Turn the ESC all the way off and the aforementioned rotary switch on the steering wheel morphs into a digital facsimile of the yellow nine-stage traction control switch on the AMG GT R. Turn that anticlockwise all the way to nine (off) and in the dry at least the C63 S is supremely controllable. The electronically regulated limited-slip diff (now standard on the non-S too) is fantastic at managing the way the Michelin SuperSports spin up so that it all feels smooth and progressive as the rear begins to break away. And where the Alfa tends to lean into its suspension and wander a touch during slides, the Mercedes feels much neater.

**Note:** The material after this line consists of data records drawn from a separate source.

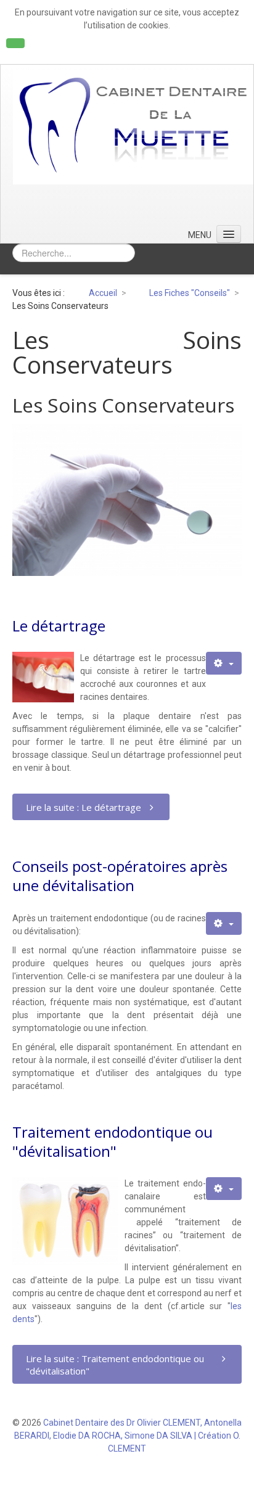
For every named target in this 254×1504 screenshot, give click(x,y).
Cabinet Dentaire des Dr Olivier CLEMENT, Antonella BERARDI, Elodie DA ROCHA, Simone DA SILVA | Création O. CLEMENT (128, 1435)
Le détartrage (58, 625)
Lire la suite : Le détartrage (83, 807)
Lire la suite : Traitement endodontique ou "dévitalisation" (115, 1364)
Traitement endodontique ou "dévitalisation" (112, 1141)
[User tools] (224, 663)
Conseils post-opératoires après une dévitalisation (119, 875)
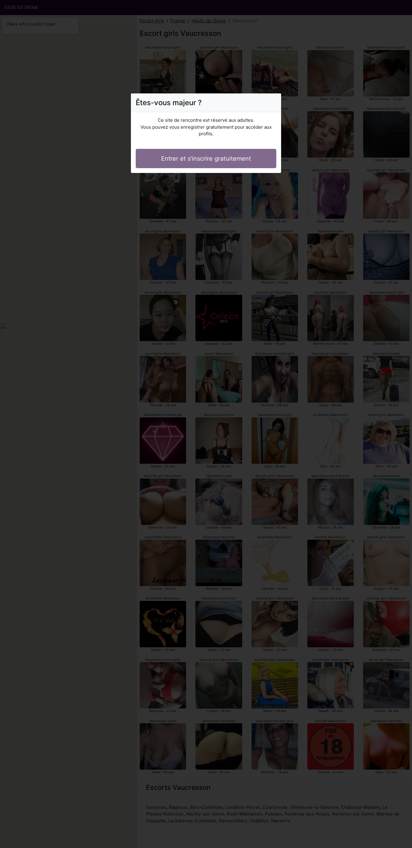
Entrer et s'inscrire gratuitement (206, 158)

Whether you just want a small smudge of oversteer or the sort of slide that creates more smoke than a wet-leaf bonfire on a windy day, the choice is very much yours.
So, which saloon to choose? Well, there is no getting away from the fact that the Mercedes costs £12,000 more than the Alfa. However, given that the non-S version of the AMG now gets the trick diff, still has more torque (479lb ft) than the Alfa, and only costs just £3,000 more than the Giulia it feels like there is still a decision to be made.
The impressive thing about the Alfa is that the Quadrifoglio’s qualities haven’t dulled with prolonged exposure. It remains distinctive and desirable three years on from the initial clamour at its launch. Meanwhile the C63 S, in one form or another, has been a staple in this class for years. It has always been an appealing option but in this latest iteration with its crisper gearbox and tauter suspension this really does feel like the best one yet.
It’s close. In fact the tread on either car’s rear tyres after a hard track session would probably be deeper than my convictions one way or the other. But I would choose the Alfa. It just gives you a little bit more of that delicious supercar-in-a-saloon feeling a little bit more of the time.